Я серьёзно киваю. На самом деле кроме Ксаны мне больше не с кем об этом поговорить.

– Недавно ночью за ним послала одна женщина. Её муж услышал зов, и она подумала, что лекарь сможет помочь. Так вот, вначале он говорил моему отцу, что точно никуда не уйдёт, что любит своих жену и детей, но спустя всего какие-то минуты стал уходить, отталкивая всех со своего пути, словно бы перестал быть собой. А когда его пытались удержать он стал размахивать руками, ударил папу по лицу и даже сказал жене, что больше не любит её. Как же так, Тимс, что их так сильно меняет?

Ксана, широко распахнув глаза, отрешённо смотрела то ли на звёздное небо, уже ставшее чернильно синим, то ли вглубь себя.

В молчании мы провели ещё час, размышляя каждый о своём.

– Слышишь? – внезапно прерывая тишину, прошептала Ксана, приподнимаясь на локтях.

– Что? – так же тихо отозвался я, навостряя слух. Неужели её отец проснулся и обнаружил, что Ксаны нет дома? Тогда им лучше бы поскорее спуститься, иначе обоим несдобровать.

– Это.. – Ксана перевела мечтательный взгляд на ночное небо, счастливо улыбаясь – звёзды поют…

Я резко сел и тут же немного съехал вниз по крыше, но вовремя вцепился руками в прибитую кривыми гвоздями стремянку. Меня словно кипятком обдало. Этого не может быть, не должно быть, Ксана не могла услышать зов, только не она.

– Ксана, – осторожно позвал я подругу – я ничего не слышу.

Не выдержав её отрешённого молчания и неестественной, неживой улыбки, я взял Ксану за руку и встряхнул.

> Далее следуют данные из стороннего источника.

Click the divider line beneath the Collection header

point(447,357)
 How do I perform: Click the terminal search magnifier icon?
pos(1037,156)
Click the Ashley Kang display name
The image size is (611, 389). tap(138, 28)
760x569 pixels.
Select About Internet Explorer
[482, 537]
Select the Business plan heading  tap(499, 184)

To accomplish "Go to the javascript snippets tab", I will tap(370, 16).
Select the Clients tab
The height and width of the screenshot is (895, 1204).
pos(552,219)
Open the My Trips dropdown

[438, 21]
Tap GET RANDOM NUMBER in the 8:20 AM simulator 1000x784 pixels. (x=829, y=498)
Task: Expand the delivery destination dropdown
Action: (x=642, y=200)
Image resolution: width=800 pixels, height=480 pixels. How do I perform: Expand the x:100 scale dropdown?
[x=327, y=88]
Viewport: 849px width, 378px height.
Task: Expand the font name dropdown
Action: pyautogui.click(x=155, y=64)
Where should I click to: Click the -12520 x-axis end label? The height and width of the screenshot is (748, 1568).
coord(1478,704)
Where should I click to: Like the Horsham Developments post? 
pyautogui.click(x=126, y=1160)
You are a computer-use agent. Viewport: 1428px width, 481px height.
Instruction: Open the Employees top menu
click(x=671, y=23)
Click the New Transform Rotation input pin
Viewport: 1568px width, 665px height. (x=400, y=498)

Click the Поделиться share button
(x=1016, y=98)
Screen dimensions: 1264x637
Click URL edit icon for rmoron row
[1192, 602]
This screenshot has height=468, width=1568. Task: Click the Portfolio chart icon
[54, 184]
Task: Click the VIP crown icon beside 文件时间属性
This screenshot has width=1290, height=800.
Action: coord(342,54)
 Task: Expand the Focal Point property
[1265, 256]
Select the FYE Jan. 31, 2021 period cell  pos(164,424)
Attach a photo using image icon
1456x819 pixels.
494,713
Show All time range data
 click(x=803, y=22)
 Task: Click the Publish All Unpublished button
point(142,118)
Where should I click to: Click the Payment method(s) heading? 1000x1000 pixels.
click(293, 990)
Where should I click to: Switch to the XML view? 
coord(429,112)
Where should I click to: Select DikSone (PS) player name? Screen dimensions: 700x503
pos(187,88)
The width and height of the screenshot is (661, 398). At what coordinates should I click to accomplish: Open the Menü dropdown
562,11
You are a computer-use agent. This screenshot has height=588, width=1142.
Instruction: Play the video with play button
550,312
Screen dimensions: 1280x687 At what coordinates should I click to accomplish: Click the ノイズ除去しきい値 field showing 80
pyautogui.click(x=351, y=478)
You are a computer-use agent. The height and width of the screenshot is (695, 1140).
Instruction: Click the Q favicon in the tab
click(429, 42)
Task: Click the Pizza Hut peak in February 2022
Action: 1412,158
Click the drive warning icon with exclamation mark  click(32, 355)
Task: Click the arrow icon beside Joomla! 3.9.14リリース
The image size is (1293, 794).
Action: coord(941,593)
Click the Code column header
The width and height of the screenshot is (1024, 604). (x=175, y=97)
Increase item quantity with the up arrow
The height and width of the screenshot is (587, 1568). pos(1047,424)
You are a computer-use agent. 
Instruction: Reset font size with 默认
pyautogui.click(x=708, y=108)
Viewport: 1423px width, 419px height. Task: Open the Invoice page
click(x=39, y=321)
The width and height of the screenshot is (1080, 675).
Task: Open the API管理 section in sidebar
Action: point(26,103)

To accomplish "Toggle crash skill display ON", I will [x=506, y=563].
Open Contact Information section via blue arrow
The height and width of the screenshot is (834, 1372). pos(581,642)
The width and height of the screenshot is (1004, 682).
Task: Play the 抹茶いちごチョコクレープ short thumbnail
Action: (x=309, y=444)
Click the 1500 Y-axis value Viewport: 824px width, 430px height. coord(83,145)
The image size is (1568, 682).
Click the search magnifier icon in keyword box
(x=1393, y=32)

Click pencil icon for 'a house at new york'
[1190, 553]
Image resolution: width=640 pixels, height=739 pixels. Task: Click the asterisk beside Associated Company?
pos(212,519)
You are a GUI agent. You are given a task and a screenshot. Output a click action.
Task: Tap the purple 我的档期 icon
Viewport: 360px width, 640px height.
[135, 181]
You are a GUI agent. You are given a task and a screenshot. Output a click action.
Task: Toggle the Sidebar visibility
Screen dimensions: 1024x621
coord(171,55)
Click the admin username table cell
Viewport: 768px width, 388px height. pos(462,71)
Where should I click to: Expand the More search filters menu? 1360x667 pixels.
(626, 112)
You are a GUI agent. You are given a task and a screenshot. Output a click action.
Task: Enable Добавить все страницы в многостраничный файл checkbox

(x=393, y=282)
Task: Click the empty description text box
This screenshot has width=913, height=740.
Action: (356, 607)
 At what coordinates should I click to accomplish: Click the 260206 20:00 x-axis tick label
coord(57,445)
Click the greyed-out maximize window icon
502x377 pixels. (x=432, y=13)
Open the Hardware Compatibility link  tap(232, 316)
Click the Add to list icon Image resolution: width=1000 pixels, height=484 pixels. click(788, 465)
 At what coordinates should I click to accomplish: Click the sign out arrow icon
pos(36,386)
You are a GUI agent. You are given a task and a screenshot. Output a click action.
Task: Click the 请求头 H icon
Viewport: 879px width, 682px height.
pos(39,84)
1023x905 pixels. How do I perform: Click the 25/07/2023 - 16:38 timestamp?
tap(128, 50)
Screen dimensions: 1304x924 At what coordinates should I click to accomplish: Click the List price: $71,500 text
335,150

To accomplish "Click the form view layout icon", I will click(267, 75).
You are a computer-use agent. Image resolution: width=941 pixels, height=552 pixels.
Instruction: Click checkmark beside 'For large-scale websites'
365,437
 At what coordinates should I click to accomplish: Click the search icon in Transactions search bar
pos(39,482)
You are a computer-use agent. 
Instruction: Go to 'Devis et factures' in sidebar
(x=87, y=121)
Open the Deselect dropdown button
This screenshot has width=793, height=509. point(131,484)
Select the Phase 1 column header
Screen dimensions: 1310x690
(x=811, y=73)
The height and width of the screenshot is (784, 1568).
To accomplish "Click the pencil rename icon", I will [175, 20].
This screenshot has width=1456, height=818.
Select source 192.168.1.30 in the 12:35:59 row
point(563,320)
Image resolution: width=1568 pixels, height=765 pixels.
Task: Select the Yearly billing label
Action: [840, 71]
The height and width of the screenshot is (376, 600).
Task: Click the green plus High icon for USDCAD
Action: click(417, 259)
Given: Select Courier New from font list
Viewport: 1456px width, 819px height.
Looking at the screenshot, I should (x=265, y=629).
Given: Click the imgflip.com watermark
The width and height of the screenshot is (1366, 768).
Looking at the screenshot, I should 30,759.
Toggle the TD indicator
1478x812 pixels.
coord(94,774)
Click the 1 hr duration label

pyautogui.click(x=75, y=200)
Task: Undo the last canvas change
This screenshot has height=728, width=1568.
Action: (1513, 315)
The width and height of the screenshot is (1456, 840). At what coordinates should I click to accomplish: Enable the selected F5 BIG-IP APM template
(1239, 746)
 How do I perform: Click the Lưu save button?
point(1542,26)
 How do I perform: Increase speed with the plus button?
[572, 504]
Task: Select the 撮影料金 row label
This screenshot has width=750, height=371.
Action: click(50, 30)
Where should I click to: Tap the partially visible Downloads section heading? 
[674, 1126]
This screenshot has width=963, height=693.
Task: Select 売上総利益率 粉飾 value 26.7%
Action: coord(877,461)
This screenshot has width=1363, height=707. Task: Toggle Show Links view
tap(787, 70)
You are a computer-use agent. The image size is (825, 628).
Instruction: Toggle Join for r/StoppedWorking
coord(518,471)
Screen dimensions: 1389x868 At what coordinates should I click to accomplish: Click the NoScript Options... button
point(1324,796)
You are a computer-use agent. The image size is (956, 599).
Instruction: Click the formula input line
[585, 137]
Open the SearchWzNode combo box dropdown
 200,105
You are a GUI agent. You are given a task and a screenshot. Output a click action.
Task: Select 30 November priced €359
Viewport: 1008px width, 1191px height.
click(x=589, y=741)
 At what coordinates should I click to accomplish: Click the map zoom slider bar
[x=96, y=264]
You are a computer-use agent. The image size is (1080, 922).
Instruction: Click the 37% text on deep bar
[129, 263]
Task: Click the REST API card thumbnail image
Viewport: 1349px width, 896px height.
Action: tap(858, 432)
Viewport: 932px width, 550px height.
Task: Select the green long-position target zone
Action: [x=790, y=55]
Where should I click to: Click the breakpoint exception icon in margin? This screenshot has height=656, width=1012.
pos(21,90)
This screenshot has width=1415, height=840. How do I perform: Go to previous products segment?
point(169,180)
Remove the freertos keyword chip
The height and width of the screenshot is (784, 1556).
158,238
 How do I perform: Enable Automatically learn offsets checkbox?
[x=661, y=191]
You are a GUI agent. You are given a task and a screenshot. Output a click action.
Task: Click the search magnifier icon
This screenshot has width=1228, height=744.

Через мгновение она повернулась, и к счастью, я увидел в её глазах проблески понимания.

– Я слышу зов, Тимс. – едва слышно сказала Ксана, вцепившись тонкими пальчиками в мою руку. По её щекам покатились слезы, кажущиеся хрустальными в серебристом свете луны.

Я крепко обнял подругу, боясь отпускать. А вдруг она исчезнет, едва я разомкну руки?

Она тряслась и всхлипывала, шепча о том, как ей страшно, а затем внезапно остановилась и начала отстраняться. И когда у неё ничего не вышло, прижала ладонь к моему плечу и оттолкнула от себя.

– Мама зовёт меня, Тимми, разве ты не слышишь? – яростно зашептала Ксана, её лицо было мертвенно бледным.

– Это не твоя мама, Ксана! Это всё чары, ты же знаешь! – Мне хотелось кричать, но я лишь умоляюще шептал, цепляясь за руки подруги.

– Ты ничего не знаешь! – Выкрикнула Ксана и начала подниматься на ноги, хотя знала как это небезопасно на крутом скате крыши.

– Тогда я пойду с тобой.

Я попытался аккуратно встать, но лицо подруги внезапно потеплело и она положив мне руку на плечо, крепко сжала его. В темноте казалось, что глаза её вовсе не карие, смеющиеся, а чёрные и полные вечной тьмы.